In a stay-behind operation, a country places secret operatives or organizations in its own territory, for use in the event that an enemy occupies that territory. If this occurs, the operatives would then form the basis of a resistance movement or act as spies from behind enemy lines. Small-scale operations may cover discrete areas, but larger stay-behind operations envisage reacting to the conquest of entire countries.
Stay-behind operations of significant size existed during World War II. The United Kingdom put in place the Auxiliary Units. Partisans in Axis-occupied Soviet territory in the early 1940s operated with a stay-behind element.
During the Cold War, the North Atlantic Treaty Organisation (NATO) and the Central Intelligence Agency (CIA) sponsored stay-behind networks in many European countries, intending to activate them in the event of that country being taken over by the Warsaw Pact or if a communist party came to power in a democratic election. According to Martin Packard they were "financed, armed, and trained in covert resistance activities, including assassination, political provocation and disinformation."
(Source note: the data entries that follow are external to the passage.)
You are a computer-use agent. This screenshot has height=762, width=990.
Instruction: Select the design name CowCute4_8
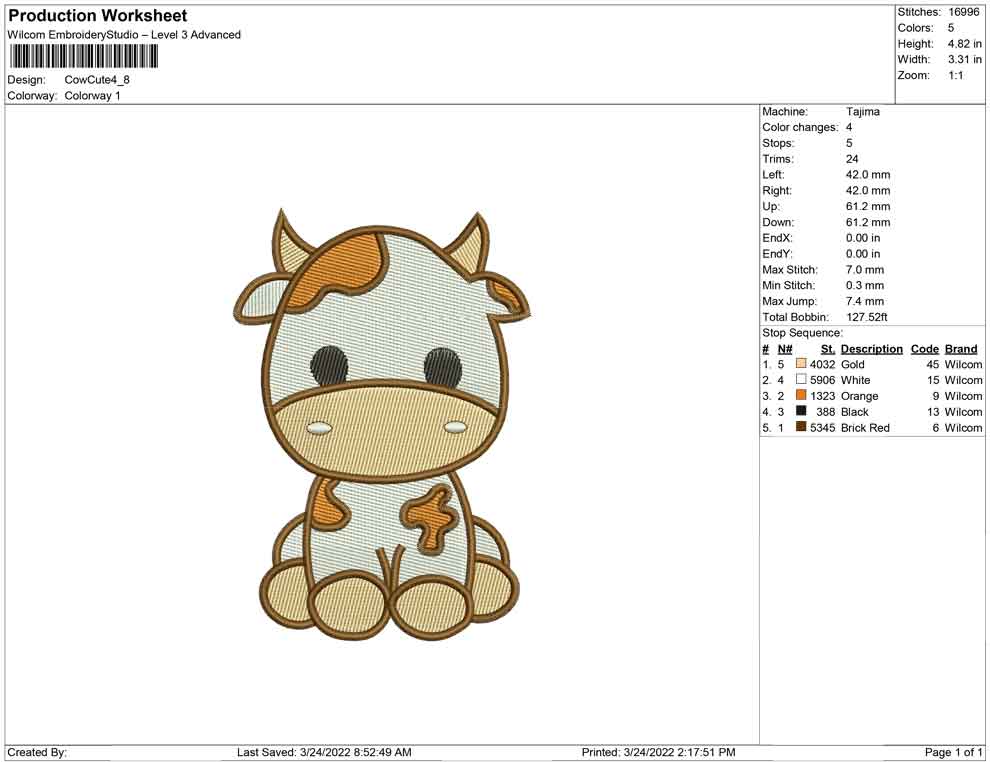click(x=97, y=80)
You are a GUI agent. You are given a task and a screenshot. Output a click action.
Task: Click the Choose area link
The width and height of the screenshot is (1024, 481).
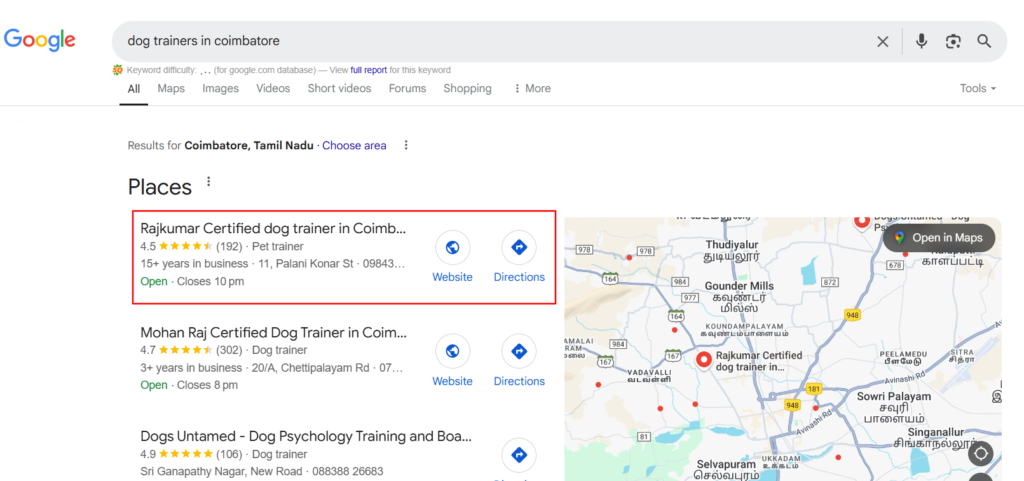tap(354, 145)
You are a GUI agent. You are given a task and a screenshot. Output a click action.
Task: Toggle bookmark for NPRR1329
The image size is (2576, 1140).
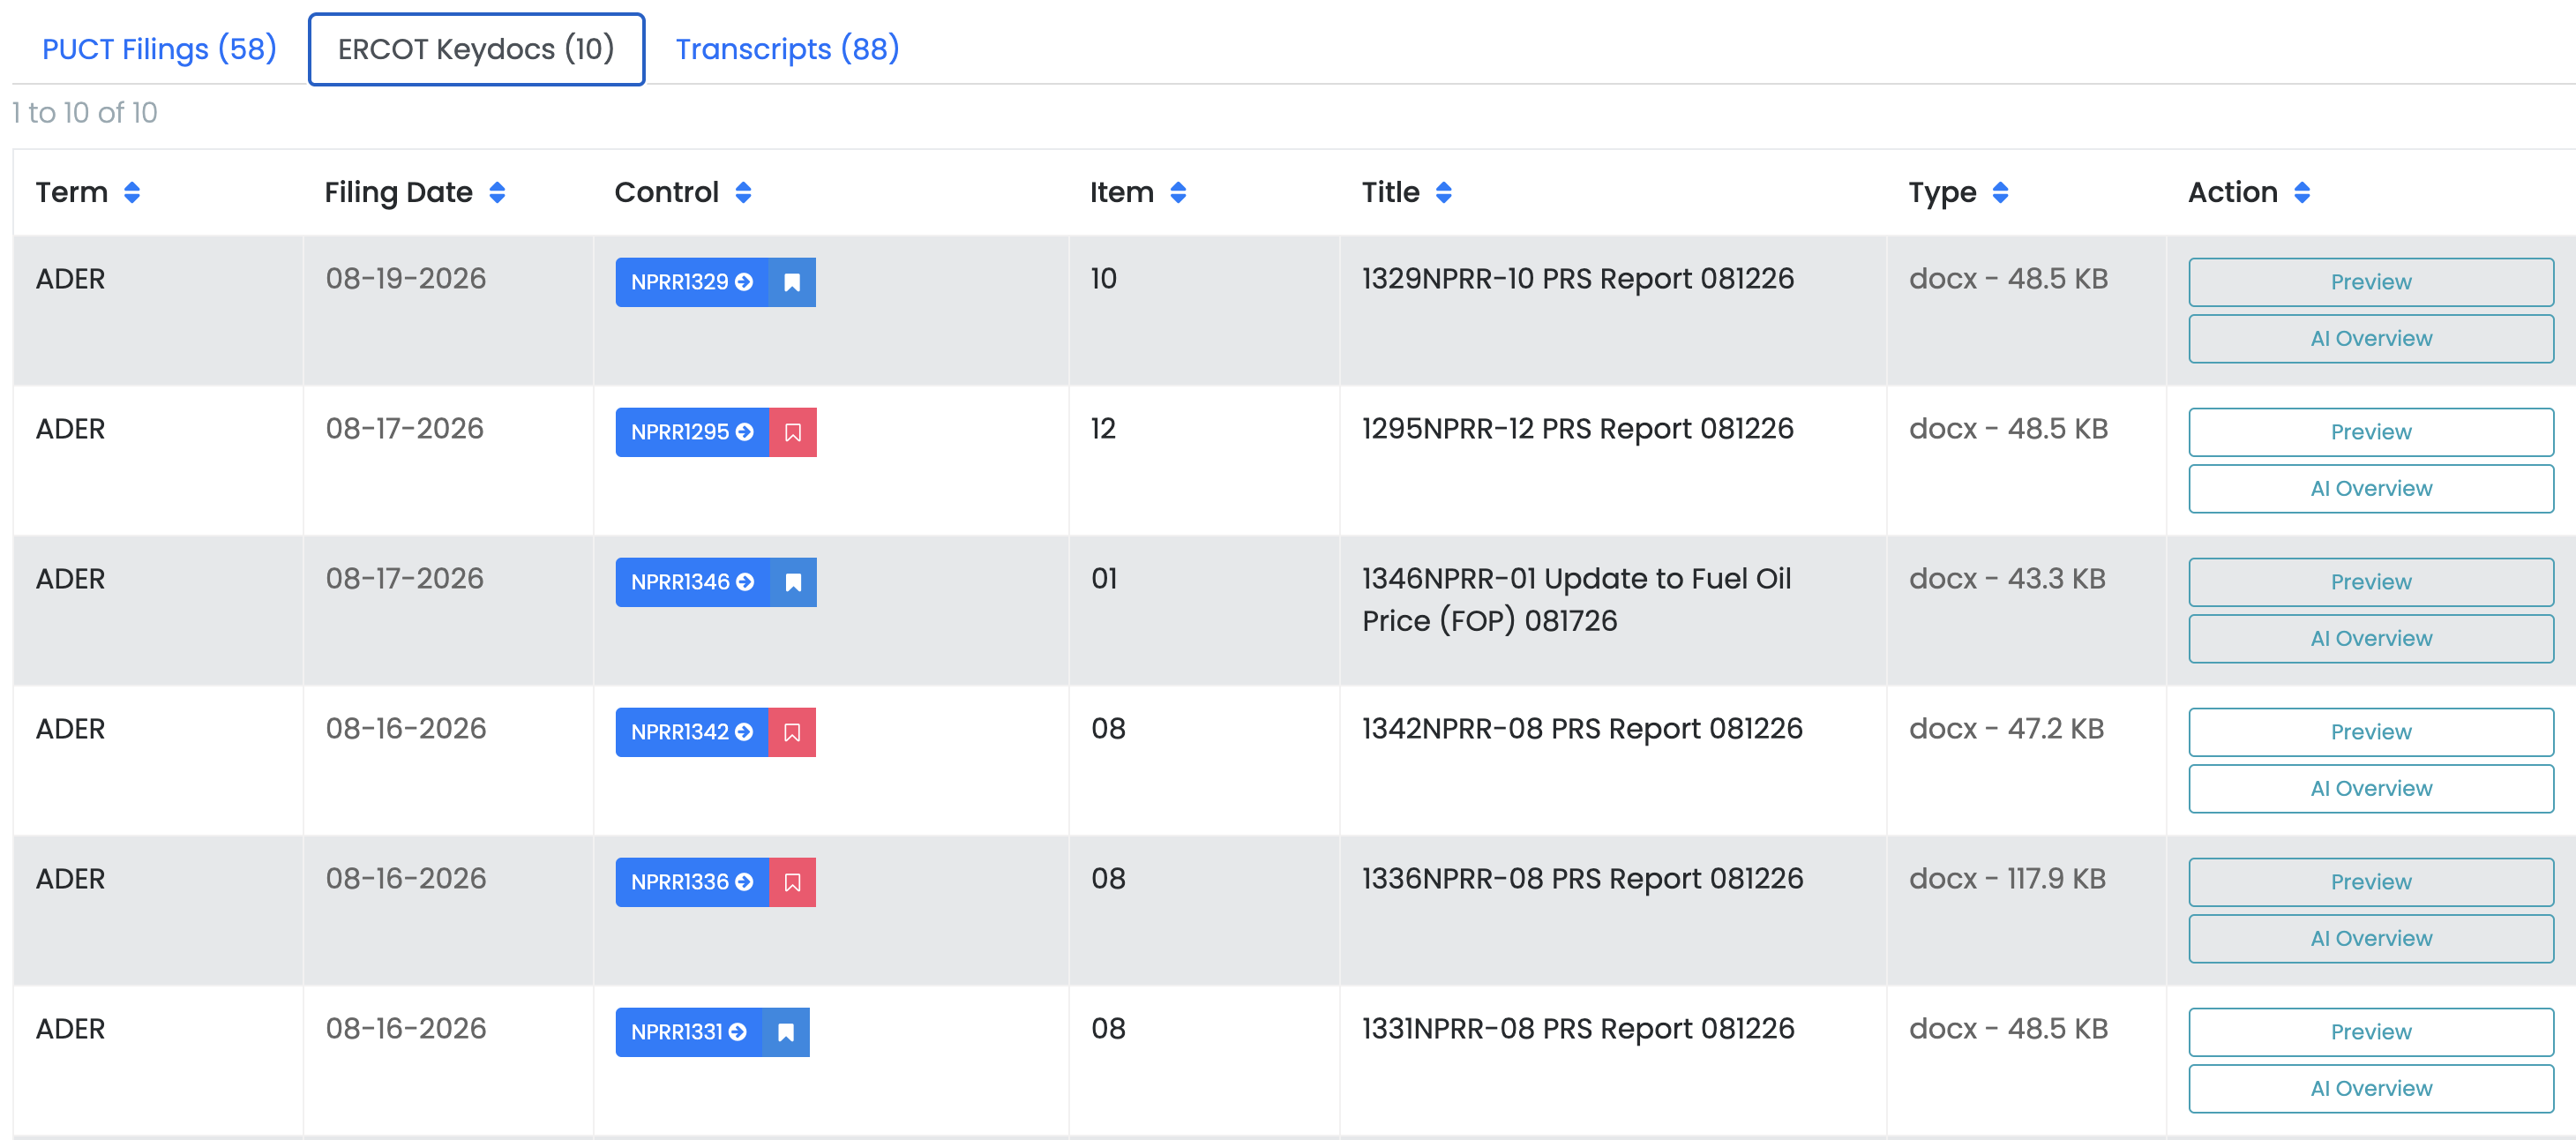[x=792, y=282]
Many hidden weapons caches were found in Italy, Austria, Germany, the Netherlands and other countries, at the disposition of these "secret armies". The most famous of these NATO operations was Operation Gladio, acknowledged by Italian Prime Minister Giulio Andreotti on October 24, 1990.
The Pripet Swamp, which created a great gap between German Army Group Center and Army Group North soon after ... June 1941, made it impossible for large military formations to conduct mutually supporting operations. Attempts to bypass such extensive wetlands proved perilous, because outflanked Soviet stay-behind forces and partisans pounced on logistical troops as soon as German spearheads disappeared.
The Finns soon became seriously hindered and harassed by Soviet forces operating in their rear areas. Some of these units were left to operate as stay-behind or partisan units as the Soviets retreated.